Consignes
• A. D'après l'extrait sur Nancy Hall, dans quel État est-elle née ?
• B. Prolongez le récit consacré à Nancy Hall au-delà de sa dernière phrase.

Nancy Hall, une vie à la gloire de son père
TAHITI, le 23 septembre 2020 - Elle a perdu la vie le 12 septembre 2020. Nancy Ella Hall Rutgers, fille du fameux auteur Des Révoltés de la Bounty, frère du non moins fameux cameraman Conrad Hall, a fondé le musée à la mémoire de son père. Ses proches viennent de faire parvenir quelques mots à Denis Meslin, un ami de la famille, en mémoire de cette femme qui venait d’avoir 90 ans.

"Le soir du 12 septembre 2020, une brise légère parfumée au tiaré et au frangipanier descendit de la colline de Arue et traversa le Pacifique en emportant l’âme de Nancy Ella Hall Rutgers. Elle venait d’avoir 90 ans.

À peine arrivée au monde, Nancy se montra une force de la nature. Amoureuse à 14 ans, mariée à 16, mère à 17, elle avait construit à 25 ans avec Nick, son mari, une splendide maison tahitienne sur la colline de Herai, pour eux et leurs quatre enfants. Bien que née en Californie, son amour de Tahiti, de son peuple et de son histoire a fait d’elle pour toujours une véritable vahine. De caractère joyeux et juvénile, les malheurs qu’elle a pu traverser ne l’ont jamais empêchée de célébrer la vie avec enthousiasme.

Données fournies

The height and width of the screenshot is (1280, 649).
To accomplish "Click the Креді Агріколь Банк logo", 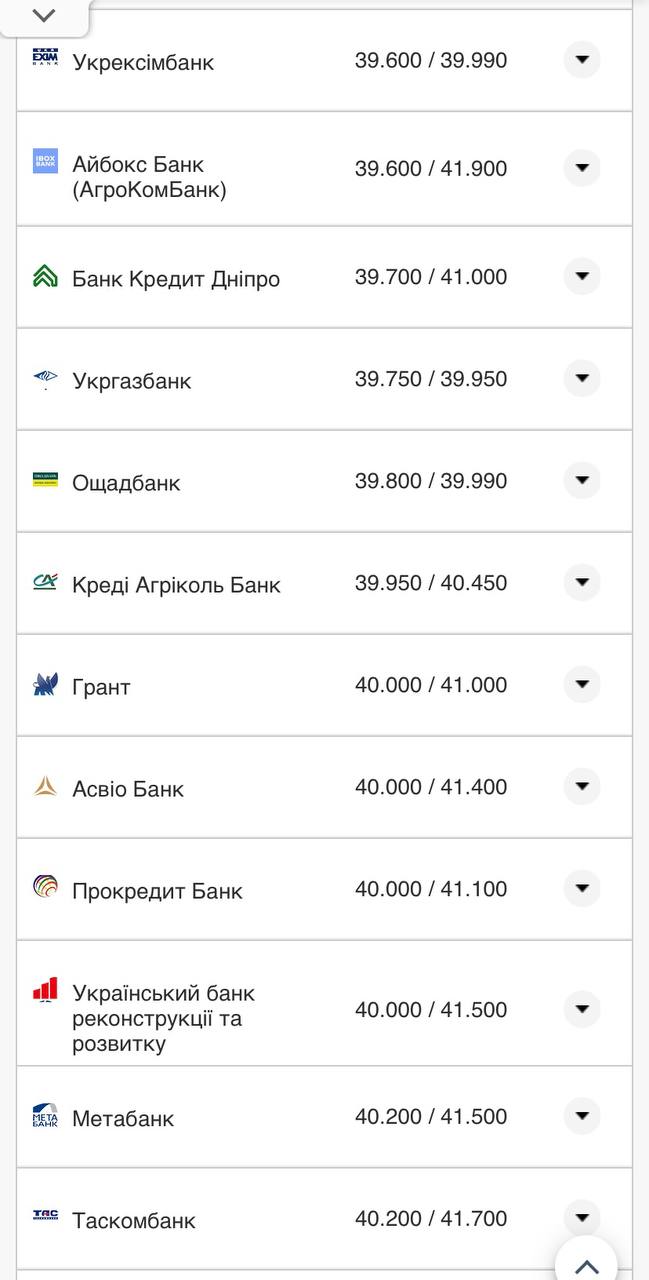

==

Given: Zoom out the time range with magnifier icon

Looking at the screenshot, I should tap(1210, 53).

Réponses attendues
• A. En Californie.

• B.
Fille de l’écrivain James Norman Hall, elle a fondé le musée qui porte son nom et en a fait un des lieux les plus vivants et fréquentés de Tahiti. Le musée abrite la bibliothèque de James Hall ainsi que des manuscrits et des objets personnels. Nancy adorait rencontrer des visiteurs du monde entier. On pouvait la voir arpenter les couloirs du musée, qui reproduit à l’identique sa maison d’enfance, en expliquant mille choses à des auditeurs attentifs, ou recevoir à déjeuner à la table de ses parents. Elle aimait particulièrement réciter les poèmes que son père écrivit pour elle, pour chacun de ses anniversaires.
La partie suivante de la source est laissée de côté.